▶ **Extracted data**
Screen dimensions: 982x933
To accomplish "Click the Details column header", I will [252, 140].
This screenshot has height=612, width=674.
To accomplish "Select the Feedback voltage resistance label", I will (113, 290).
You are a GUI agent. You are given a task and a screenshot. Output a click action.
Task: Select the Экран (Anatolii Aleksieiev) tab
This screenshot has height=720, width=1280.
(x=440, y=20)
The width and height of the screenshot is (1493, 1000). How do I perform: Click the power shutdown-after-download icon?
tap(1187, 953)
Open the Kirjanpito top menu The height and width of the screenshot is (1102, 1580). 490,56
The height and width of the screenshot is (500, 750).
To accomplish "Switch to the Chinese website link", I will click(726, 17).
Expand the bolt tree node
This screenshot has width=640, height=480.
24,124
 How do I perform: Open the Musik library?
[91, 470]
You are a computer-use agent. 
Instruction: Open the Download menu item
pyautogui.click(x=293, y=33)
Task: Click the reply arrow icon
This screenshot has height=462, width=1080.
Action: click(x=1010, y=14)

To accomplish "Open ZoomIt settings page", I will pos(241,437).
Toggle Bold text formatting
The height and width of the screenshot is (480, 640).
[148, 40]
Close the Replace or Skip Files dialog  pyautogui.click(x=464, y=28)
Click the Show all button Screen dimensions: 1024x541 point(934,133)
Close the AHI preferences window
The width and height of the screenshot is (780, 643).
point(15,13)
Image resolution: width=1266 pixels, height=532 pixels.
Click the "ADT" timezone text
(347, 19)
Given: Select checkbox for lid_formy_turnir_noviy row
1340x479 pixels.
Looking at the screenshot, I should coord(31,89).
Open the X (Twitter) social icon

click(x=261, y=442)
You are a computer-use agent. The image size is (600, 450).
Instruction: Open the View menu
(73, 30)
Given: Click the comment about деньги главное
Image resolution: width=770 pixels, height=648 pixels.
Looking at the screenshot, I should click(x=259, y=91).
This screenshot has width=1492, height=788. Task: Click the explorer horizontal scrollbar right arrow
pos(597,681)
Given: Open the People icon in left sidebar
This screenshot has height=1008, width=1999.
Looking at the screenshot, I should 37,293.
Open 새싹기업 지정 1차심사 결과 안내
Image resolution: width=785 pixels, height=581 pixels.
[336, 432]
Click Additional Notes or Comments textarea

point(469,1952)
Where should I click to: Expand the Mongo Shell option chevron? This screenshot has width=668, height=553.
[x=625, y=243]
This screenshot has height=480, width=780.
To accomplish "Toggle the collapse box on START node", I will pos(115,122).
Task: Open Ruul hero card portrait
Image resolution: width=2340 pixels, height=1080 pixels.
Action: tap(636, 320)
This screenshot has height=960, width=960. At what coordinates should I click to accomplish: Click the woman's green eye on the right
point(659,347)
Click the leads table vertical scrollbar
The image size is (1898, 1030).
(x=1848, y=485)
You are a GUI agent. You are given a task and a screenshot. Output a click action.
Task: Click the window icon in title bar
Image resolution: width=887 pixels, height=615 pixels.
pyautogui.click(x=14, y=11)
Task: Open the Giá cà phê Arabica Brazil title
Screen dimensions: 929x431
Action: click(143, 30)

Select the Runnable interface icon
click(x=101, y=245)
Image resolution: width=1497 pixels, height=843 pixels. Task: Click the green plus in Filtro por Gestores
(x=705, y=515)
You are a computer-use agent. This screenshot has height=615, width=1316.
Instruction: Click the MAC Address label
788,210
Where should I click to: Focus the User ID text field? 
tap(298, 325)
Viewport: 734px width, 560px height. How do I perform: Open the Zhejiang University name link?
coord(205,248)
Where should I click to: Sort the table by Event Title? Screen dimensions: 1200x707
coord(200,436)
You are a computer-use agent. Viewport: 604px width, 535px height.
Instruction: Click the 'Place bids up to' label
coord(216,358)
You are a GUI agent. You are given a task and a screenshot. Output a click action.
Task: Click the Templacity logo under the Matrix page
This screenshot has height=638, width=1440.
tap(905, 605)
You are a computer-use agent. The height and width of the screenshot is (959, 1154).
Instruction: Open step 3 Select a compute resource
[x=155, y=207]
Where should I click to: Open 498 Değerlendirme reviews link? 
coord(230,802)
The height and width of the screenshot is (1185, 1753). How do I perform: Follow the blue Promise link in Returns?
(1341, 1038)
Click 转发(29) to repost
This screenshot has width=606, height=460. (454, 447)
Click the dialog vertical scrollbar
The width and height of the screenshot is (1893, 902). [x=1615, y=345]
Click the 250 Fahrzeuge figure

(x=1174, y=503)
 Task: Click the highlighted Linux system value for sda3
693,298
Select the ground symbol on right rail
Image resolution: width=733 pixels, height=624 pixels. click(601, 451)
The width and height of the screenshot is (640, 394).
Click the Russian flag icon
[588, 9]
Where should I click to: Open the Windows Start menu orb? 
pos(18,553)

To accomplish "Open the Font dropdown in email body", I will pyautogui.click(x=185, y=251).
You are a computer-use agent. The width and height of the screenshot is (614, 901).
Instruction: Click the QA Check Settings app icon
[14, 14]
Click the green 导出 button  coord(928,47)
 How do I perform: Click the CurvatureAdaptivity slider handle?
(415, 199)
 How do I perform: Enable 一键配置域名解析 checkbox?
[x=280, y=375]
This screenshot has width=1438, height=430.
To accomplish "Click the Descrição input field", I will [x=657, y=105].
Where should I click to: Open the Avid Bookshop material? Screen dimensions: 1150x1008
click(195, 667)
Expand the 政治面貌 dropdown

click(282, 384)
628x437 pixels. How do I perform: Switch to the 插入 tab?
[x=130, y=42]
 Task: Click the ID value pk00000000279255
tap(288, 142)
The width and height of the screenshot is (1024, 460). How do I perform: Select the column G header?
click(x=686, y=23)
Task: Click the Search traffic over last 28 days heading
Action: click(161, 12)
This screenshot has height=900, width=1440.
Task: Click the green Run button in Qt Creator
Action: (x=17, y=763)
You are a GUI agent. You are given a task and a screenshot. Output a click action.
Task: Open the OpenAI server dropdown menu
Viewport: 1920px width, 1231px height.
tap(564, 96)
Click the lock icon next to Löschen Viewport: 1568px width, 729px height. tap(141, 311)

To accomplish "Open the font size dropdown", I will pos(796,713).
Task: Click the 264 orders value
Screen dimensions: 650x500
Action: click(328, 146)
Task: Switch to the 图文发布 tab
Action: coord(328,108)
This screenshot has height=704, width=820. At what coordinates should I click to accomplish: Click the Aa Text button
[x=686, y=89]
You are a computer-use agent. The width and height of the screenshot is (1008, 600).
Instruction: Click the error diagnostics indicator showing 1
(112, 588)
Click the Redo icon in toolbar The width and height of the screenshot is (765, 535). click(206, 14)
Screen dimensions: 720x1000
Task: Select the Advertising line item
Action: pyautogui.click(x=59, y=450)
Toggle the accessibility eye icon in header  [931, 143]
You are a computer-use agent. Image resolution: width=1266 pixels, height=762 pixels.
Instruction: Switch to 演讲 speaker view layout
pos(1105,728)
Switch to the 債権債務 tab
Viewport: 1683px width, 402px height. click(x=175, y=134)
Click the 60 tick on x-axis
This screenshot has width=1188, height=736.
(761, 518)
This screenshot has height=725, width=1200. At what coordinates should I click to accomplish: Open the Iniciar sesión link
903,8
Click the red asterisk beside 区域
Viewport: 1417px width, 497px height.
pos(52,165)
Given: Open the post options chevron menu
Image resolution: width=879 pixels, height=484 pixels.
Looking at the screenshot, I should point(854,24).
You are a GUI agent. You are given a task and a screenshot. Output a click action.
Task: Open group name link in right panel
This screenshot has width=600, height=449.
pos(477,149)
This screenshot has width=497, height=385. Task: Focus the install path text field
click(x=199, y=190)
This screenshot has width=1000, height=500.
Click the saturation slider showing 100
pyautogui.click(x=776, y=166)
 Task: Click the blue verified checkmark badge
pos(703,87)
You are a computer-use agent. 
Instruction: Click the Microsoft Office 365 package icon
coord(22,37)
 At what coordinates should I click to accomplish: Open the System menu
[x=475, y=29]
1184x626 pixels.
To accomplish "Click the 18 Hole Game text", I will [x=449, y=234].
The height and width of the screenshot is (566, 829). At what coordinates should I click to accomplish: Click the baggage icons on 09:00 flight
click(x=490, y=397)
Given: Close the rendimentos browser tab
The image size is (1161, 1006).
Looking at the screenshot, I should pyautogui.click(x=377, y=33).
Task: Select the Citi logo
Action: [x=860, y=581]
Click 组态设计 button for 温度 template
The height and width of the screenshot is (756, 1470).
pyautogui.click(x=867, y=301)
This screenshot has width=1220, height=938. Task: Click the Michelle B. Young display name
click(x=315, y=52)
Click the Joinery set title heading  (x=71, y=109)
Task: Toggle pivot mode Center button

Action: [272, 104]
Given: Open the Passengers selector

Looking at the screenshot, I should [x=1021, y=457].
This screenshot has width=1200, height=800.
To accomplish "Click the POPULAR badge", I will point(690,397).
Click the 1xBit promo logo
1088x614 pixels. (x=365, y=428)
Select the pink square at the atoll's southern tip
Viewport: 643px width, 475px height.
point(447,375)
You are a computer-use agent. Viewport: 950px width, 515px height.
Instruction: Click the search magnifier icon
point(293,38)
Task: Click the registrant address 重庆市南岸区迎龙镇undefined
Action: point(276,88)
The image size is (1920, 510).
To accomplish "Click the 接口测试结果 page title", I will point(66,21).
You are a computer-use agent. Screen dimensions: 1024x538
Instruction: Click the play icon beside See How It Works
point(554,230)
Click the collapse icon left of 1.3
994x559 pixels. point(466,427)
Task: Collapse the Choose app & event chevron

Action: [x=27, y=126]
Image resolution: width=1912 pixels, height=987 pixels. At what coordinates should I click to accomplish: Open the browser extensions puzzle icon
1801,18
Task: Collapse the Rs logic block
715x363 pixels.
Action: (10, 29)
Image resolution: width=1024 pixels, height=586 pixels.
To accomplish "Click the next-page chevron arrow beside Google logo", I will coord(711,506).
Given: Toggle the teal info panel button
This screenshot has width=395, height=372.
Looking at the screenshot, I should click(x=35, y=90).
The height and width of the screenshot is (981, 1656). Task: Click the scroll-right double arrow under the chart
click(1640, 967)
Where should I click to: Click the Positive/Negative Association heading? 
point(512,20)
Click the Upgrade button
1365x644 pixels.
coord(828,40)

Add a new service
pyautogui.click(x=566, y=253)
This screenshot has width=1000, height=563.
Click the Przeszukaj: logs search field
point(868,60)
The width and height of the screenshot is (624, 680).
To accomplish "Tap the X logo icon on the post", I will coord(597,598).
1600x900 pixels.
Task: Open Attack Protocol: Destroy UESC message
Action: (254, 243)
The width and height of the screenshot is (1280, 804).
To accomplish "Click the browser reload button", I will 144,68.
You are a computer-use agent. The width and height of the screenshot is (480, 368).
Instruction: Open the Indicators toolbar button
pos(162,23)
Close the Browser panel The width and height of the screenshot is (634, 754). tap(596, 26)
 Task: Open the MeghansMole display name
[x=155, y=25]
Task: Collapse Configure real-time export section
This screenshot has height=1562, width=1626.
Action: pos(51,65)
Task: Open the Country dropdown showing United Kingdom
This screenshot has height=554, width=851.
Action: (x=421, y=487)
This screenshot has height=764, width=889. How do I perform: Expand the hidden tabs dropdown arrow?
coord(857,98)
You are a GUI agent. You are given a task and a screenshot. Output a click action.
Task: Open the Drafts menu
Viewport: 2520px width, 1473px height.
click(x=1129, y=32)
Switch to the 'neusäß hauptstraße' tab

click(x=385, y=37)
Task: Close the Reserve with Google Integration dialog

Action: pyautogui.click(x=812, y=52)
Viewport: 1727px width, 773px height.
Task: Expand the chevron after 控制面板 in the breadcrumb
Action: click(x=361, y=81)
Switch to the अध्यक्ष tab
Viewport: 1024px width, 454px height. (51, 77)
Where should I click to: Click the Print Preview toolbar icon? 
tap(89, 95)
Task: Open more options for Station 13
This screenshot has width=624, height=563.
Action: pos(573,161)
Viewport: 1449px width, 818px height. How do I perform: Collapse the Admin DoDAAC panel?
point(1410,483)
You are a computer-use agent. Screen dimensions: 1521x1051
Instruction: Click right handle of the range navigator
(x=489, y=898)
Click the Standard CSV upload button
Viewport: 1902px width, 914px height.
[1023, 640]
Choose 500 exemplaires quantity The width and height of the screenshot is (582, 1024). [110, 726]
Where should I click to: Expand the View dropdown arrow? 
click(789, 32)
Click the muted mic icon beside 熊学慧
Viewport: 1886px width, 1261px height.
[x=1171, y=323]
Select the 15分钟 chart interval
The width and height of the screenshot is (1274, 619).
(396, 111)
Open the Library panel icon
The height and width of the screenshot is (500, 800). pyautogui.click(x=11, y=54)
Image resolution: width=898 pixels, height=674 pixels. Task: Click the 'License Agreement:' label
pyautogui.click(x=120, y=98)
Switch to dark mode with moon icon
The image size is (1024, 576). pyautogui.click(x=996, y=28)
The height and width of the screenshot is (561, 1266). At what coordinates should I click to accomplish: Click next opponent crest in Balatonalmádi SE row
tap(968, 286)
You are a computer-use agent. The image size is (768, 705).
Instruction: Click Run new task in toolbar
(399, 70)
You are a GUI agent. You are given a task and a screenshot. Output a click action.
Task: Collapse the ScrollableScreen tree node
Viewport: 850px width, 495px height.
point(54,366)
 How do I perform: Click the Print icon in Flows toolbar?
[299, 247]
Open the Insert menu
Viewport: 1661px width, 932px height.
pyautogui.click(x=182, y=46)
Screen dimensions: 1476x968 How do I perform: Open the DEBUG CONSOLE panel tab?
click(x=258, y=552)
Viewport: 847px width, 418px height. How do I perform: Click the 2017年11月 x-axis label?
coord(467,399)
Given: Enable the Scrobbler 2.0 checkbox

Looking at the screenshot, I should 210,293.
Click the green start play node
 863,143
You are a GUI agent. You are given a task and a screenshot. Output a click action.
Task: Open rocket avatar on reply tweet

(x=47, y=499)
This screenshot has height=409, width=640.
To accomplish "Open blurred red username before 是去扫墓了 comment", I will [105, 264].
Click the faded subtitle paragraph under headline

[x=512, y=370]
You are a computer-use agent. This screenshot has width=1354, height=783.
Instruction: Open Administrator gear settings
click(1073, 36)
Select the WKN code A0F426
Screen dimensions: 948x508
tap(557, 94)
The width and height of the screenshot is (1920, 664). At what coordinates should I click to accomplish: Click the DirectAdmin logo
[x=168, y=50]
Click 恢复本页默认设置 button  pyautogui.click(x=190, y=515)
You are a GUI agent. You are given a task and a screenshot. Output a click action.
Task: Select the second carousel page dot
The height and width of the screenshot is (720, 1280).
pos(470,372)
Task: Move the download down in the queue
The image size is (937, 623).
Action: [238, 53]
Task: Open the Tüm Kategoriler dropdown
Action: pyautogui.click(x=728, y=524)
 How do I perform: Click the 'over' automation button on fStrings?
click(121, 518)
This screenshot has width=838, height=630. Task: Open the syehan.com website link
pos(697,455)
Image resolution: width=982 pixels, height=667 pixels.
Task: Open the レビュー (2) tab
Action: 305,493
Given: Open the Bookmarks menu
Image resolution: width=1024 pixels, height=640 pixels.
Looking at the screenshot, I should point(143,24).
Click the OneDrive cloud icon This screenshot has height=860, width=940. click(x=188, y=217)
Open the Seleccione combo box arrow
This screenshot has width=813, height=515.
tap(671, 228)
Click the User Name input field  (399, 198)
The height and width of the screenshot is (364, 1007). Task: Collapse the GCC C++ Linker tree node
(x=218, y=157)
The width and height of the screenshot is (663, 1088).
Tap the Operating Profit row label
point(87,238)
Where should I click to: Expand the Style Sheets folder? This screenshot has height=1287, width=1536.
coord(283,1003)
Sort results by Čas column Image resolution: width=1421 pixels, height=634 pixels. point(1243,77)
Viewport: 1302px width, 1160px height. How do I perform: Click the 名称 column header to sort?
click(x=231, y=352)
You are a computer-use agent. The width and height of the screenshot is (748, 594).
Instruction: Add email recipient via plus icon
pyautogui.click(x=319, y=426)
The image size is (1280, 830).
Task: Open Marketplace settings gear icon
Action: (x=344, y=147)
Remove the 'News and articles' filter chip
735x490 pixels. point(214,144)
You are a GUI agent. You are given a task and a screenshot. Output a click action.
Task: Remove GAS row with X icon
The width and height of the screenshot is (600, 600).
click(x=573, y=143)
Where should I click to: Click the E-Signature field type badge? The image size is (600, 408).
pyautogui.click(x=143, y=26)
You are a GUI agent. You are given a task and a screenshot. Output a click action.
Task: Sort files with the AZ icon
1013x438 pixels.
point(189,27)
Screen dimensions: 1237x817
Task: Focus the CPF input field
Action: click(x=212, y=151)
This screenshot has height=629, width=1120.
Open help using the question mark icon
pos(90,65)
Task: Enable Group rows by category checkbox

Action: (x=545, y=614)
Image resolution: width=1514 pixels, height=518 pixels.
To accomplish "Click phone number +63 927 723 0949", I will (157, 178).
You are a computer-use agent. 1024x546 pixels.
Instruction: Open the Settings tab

▶ **Exercise prompt**
Filter the listing so that only lines holding the word "options" remain, and copy those lines.

▶ **Answer to the problem**
Given: Open the post options chevron menu
Task: Open more options for Station 13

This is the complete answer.